| EXERCISE BRIEF |
Look for the word "Business" in the entries and copy each line where it appears.

***** STUDY MATERIAL *****

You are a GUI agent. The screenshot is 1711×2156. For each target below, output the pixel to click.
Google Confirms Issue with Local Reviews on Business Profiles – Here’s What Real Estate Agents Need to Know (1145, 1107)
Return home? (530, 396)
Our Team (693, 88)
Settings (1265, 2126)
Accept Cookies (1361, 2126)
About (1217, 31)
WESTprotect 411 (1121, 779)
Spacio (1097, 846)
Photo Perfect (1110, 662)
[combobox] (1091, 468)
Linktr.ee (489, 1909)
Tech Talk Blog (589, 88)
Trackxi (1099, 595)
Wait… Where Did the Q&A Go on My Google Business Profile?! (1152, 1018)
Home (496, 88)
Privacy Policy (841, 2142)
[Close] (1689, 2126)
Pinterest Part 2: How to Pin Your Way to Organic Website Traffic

*****

| RESPONSE |
Google Confirms Issue with Local Reviews on Business Profiles – Here’s What Real Estate Agents Need to Know (1145, 1107)
Wait… Where Did the Q&A Go on My Google Business Profile?! (1152, 1018)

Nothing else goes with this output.